Debtor responds that he prepares monthly expense reports, copies of which were introduced into evidence, that most of the expenses are paid in cash as a result of previous problems the Debtor had with managing credit card debt and that the expense reports accurately demonstrate the actual monthly expenses incurred by Debtor in the conduct of his business.

The UST points out that the Debtor has scheduled unsecured debt of $40,882.00. Based on the UST’s calculation, the Debt- or has understated his net disposable income available to fund a Chapter 13 plan by $2,046.64 per month. The UST points out that just over half that, or $1,159.05 per month, would, after deducting the Trustee’s fee, provide plan payments over a period of 36 months, which would pay 100% of the Debtor’s scheduled unsecured debt. The amount of $588.00 per month would provide a 50% dividend to the Debt- or’s unsecured creditors.

II. DISCUSSION AND ANALYSIS

A. Applicable Legal Standards

Dismissal for substantial abuse is governed by § 707(b) which authorizes the Court, on its own motion or on motion by the United States Trustee, to dismiss a case by an individual debtor whose debts are primarily consumer debts if it finds that the granting of relief would be a substantial abuse of the provisions of Chapter 7. In order to prevail on a motion to dismiss for “substantial abuse” pursuant to § 707(b), the United States Trustee must demonstrate that the debtor’s debts are primarily consumer debts and that the granting of relief would be a substantial abuse of the provisions of Chapter 7. In re Praleikas, 248 B.R. 140, 143 (Bankr.W.D.Mo.2000). Because a presumption exists in favor of granting relief to a debt- or, the burden of proof is on the United States Trustee to show that a debtor’s case should be dismissed pursuant to § 707(b). In re Regan, 269 B.R. 693, 696 (Bankr.W.D.Mo.2001).

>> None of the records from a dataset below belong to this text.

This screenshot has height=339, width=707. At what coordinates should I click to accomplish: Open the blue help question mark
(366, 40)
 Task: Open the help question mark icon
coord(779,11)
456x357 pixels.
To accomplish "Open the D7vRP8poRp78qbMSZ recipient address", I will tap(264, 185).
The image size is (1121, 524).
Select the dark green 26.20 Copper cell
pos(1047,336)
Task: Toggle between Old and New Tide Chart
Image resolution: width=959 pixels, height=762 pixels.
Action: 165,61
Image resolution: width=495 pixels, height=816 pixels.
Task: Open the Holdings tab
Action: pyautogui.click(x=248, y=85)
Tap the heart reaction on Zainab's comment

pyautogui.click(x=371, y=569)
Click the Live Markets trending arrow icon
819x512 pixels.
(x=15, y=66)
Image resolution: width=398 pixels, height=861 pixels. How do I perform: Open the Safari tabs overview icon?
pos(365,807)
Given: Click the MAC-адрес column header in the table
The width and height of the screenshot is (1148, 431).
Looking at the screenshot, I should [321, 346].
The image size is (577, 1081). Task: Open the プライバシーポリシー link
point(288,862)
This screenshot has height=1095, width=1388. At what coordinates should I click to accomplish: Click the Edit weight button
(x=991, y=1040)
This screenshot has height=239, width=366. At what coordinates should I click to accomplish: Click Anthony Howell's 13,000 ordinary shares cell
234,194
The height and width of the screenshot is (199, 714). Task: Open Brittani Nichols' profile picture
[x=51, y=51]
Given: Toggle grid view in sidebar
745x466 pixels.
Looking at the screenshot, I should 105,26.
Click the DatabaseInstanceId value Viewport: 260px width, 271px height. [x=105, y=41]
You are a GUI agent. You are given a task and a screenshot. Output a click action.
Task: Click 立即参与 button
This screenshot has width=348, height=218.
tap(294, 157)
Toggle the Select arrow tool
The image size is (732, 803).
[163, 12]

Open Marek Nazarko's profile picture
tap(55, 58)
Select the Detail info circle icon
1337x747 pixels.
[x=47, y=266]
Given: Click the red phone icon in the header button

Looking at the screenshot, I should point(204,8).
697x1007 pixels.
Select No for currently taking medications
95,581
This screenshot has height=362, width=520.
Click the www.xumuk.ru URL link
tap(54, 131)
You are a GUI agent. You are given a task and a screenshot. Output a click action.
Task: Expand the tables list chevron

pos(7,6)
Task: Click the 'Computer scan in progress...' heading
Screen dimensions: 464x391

The phrase “substantial abuse” is not defined in the Bankruptcy Code. The Eighth Circuit has, however, indicated that “a Chapter 7 debtor’s ability to fund a Chapter 13 plan is ‘the primary factor to be considered in determining whether granting relief would be a substantial abuse.’ ” Praleikas, 248 B.R. at 145 (citing Stuart v. Koch (In re Koch), 109 F.3d 1285, 1286 (8th Cir.1997)); see also, In re Walton, 866 F.2d 981, 984-85 (8th Cir.1989); In re Bicsak, 207 B.R. 657, 662 (Bankr.W.D.Mo.1997); Regan, 269 B.R. at 696. While the Debtor’s future ability to repay is the primary factor to be considered and the starting point for analysis in a § 707(b) case, the court may also take into consideration the debtor’s good faith and any unique hardships. Walton, 866 F.2d at 983; In re Scobee, 269 B.R. 678, 680 (Bankr.W.D.Mo.2001); Regan, 269 B.R. at 699. In this case, there is no question the Debtor’s debts are primarily consumer debts. The issue is whether, under the circumstances, the granting of relief would constitute a substantial abuse.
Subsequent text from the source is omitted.